Today, the word liberal describes people on the left of the political spectrum, and it's come to have negative connotations for both sides of the aisle, Rom said.
"The classic, British use of the word 'liberal' is ... faith in reason, faith in individual autonomy, strong government but also strong civil society and a separation between the two," he explained. "That's not how American liberals are understood. They're seen as favoring bigger government, more regulation, higher taxes.

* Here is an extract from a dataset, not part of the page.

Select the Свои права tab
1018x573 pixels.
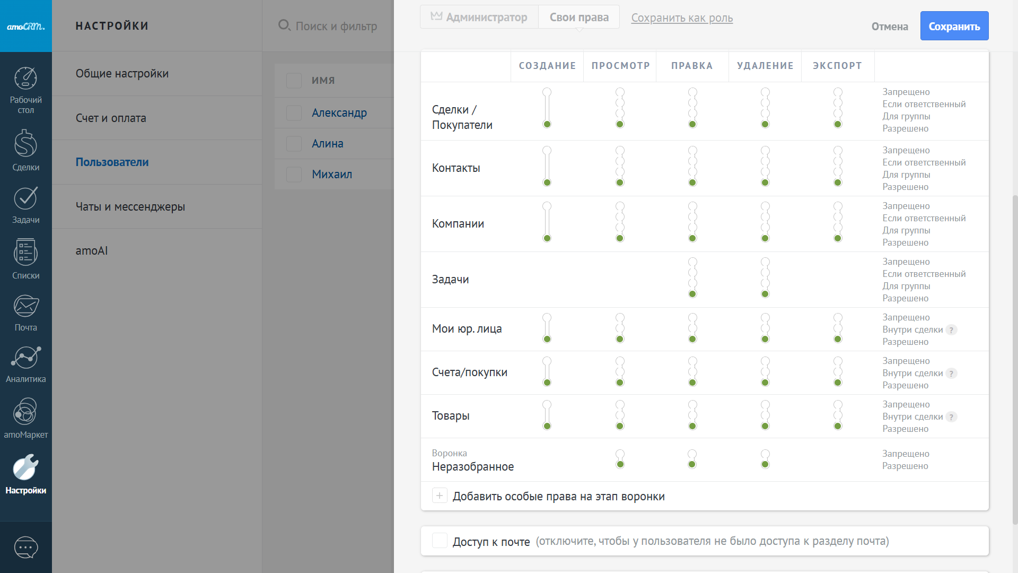(579, 18)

In my view, liberalism is one of those terms ... the Democrats have kind of given up on."
"We call it 'progressive' today — it would've been called 'liberal' 30 years ago," he continued. "But the Republicans were so successful in demonizing liberalism that it's relatively rare for people to say, 'I'm a liberal.'"
Egan added that liberals "tend to favor more government regulation of the economy but less regulation of individuals' choices." Conservatives, meanwhile, "are the opposite," he said.
You've likely heard that women will play a crucial role in this election, justified with some data about "the women's vote." But much of the time, media coverage isn't telling the full story that polling women can highlight, according to Debbie Walsh, director of the Center for American Women and Politics.
"There are two concepts: the gender gap and the women's vote," Walsh told TMRW. "The women's vote is the percentage-point advantage that one candidate has over the other among women voters. ... The gender gap is measuring the difference in the way men and women are voting."
The gender gap in voting is the difference between the percentage of men and percentage of women voting for a particular candidate, but oftentimes, reports ignore this data point and refer to "the women's vote" as "the gender gap," Walsh said. "People say, 'Women will be important in this election,' but if you only look at the women's vote, you're missing a big piece."
While "the women's vote" and "the gender gap" in polling have straightforward definitions, many other political terms are open to some degree of interpretation — so you may feel friends are using a term incorrectly and they don't.
But that's not necessarily bad, de Grazia said. "It's OK not only to disagree but to try to go as far as you can to understand ... whomever (you) regard as the other."